A metà novembre due terzi dei Comuni siciliani non avevano ancora approvato il bilancio di previsione 2021-2023 e tuttora, a un passo dalla chiusura dell’esercizio finanziario, nella banca dati delle amministrazioni pubbliche mancano all’appello oltre 200 bilanci preventivi, più della metà dei quali attesi proprio da amministrazioni siciliane. I dati sono contenuti in un dossier elaborato per l’agenzia Adnkronos da Centro studi enti locali sulla base di dati governativi.

Molto spesso l’impasse è di natura tecnica. Il bilancio di previsione deve essere deliberato in pareggio finanziario complessivo per l’esercizio di competenza, cioè deve esserci equilibrio tra spese ed entrate finali. Per molti enti, soprattutto siciliani, le uscite superano nettamente le entrate e, non potendo più intervenire sul fronte spese (già ridotte al lumicino e al minimo previsto dalla legge), l’unica strada per raggiungere l’obiettivo sarebbe agire sulla leva delle entrate, aumentandole, ovvero, di ridurre gli accantonamenti e i disavanzi migliorando la capacità di riscossione delle proprie entrate.

Il fatto è che la capacità di riscuotere imposte e sanzioni è mediamente così bassa che gli incassi non bastano neanche a coprire il minimo sindacale che ogni comune deve garantire nell’ambito della propria gestione. Mettere nero su bianco questa impossibilità di pareggiare i conti, equivale a dichiarare il dissesto finanziario. Il risultato è lo stallo in cui si trovano oggi centinaia di enti. Tra gli enti che hanno passato quasi l’intero anno in esercizio provvisorio, accanto ai comuni siciliani ci sono anche quelli calabresi (11%), campani (9%), lombardi (4%), laziali (3%), piemontesi (3%), abruzzesi, pugliesi, lucani, marchigiani, sardi e molisani. Ma non è un caso che più del 60% fosse siciliano. La Sicilia sconta probabilmente una storica minore attenzione alla riscossione e, talvolta, scarsa prudenza da parte dei responsabili dei servizi finanziari.

Le criticità legate all’impossibilità di redigere dei bilanci di previsione si verificano per la maggior parte dei casi negli enti che spendono troppo e male. La spada di Damocle è sempre più spesso rappresentata non dal sovraindebitamento, bensì, paradossalmente, dal sovraccreditamento.
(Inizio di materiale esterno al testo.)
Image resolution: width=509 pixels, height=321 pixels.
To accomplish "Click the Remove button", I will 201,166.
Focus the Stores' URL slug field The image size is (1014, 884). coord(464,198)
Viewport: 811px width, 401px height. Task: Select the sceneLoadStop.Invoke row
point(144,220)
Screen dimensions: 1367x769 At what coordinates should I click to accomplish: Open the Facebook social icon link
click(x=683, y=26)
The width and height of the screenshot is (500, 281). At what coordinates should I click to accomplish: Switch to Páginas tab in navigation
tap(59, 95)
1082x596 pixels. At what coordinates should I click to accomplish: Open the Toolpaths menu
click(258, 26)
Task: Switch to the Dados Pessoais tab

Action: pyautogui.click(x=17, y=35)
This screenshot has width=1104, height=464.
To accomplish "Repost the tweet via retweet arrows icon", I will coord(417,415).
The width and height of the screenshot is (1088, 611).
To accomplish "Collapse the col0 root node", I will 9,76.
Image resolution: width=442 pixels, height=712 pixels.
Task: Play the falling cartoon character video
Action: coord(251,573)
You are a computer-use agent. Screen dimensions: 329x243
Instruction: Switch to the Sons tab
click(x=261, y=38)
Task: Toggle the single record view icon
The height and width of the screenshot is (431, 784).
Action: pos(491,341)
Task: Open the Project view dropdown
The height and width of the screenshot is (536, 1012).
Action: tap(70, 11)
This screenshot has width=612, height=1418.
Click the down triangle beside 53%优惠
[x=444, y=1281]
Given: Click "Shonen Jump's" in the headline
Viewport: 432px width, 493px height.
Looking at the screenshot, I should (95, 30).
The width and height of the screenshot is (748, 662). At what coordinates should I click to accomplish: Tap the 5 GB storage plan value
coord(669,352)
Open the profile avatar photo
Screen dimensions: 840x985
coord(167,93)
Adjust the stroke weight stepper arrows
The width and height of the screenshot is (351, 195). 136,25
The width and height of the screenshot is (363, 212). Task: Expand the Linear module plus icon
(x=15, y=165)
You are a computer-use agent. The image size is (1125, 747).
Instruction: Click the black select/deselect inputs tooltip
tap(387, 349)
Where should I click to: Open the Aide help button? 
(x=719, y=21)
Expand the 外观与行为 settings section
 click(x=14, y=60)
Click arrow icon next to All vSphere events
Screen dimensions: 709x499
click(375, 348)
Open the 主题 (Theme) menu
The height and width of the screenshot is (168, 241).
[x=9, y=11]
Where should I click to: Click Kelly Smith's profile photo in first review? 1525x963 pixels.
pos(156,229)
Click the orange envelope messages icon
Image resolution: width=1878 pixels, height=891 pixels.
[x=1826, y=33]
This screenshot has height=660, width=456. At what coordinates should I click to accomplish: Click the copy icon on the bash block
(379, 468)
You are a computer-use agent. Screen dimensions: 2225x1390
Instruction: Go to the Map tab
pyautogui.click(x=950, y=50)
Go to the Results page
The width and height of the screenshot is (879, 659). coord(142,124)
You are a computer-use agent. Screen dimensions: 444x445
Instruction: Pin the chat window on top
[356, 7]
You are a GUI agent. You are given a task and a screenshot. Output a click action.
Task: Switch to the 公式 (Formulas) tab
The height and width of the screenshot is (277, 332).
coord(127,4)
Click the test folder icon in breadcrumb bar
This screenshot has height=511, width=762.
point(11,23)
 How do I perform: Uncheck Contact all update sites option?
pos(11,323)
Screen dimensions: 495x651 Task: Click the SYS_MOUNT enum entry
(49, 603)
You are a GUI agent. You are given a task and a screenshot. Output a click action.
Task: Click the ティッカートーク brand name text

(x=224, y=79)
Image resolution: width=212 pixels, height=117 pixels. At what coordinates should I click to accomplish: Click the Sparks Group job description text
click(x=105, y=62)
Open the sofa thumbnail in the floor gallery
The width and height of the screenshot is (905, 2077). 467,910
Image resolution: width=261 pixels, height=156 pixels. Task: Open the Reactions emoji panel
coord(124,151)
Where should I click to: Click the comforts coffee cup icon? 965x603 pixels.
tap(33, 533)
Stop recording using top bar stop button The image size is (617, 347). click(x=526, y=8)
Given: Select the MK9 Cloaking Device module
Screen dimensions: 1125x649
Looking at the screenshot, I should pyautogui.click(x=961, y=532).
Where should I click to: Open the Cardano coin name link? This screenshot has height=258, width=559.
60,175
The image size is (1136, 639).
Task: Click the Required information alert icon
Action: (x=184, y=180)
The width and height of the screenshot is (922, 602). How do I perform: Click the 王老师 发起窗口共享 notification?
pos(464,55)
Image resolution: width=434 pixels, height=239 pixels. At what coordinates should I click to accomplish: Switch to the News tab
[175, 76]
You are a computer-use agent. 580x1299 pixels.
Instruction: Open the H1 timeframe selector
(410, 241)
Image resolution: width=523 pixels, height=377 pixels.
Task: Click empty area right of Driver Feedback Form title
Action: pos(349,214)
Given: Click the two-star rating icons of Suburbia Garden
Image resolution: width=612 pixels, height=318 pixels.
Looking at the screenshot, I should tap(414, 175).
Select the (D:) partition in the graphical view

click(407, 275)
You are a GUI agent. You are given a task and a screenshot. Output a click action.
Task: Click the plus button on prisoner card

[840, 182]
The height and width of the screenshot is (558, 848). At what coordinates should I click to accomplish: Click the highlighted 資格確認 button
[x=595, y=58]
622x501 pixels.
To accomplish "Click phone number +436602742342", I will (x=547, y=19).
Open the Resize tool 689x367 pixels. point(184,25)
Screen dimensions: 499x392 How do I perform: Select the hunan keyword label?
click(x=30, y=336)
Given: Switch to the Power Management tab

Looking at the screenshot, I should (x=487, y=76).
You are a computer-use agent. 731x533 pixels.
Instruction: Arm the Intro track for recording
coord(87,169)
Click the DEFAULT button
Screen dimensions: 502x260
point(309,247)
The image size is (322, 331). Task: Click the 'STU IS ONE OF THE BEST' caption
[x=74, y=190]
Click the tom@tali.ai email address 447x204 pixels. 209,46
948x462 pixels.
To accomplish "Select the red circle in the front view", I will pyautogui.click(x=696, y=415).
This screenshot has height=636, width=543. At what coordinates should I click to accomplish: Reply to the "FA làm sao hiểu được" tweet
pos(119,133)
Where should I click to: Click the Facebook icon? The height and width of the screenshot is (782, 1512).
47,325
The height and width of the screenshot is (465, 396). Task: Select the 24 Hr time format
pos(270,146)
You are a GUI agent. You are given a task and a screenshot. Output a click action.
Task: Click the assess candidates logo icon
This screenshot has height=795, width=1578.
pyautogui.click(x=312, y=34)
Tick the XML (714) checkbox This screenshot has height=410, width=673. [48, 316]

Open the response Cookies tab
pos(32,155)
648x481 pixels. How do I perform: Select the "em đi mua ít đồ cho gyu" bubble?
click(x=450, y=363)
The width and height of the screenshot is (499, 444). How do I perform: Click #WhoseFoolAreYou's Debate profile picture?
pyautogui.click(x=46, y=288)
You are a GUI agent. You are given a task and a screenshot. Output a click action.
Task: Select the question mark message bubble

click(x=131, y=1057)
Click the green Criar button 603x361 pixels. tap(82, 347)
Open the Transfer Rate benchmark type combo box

Vale a dire che la vera falla del sistema è la bassissima capacità di riscossione di molte amministrazioni, i cui numerosi e ingenti crediti incagliati/di difficile esazione vanno a gonfiare a dismisura il fondo crediti di dubbia esigibilità e, sempre più spesso, rendono impossibile il raggiungimento del pareggio finale tra gli stanziamenti di entrata e di spesa del bilancio di previsione. Il fatto che tanti enti non possano offrire servizi adeguati o fare investimenti volti a favorire l’occupazione e sostenere l’economia locale, non giova né all’affezione verso la cosa pubblica, né alla capacità reddituale media e non crea terreno fertile per migliorare la fedeltà contributiva.